(Working data begins)

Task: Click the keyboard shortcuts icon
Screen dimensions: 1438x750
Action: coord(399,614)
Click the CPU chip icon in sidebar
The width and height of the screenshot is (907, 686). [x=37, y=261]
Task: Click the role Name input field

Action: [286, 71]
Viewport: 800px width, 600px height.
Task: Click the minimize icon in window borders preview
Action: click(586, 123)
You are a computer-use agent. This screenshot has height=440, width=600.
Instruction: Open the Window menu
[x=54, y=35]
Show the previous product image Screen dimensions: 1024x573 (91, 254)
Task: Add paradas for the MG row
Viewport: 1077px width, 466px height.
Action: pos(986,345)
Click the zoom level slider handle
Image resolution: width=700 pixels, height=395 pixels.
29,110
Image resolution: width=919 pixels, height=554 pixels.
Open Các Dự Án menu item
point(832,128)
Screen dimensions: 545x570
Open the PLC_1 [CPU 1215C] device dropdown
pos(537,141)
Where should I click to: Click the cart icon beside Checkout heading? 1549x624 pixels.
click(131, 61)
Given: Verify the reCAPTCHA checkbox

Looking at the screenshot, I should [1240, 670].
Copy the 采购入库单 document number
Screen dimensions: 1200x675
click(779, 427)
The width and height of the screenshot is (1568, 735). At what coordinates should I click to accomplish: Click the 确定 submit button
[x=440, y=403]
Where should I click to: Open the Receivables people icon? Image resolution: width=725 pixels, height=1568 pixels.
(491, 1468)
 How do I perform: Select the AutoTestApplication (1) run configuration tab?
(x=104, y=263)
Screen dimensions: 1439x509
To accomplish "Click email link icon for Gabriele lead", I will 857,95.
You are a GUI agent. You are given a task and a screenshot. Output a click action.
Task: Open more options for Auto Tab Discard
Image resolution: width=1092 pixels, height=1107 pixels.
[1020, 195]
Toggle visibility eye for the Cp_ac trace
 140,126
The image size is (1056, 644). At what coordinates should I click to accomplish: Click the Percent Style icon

(Working data ends)

• **What this task involves**
Pull out the lines above in which the word "agent" appears.

• **Solution for this exercise**
You are a computer-use agent. This screenshot has height=440, width=600.
You are a GUI agent. You are given a task and a screenshot. Output a click action.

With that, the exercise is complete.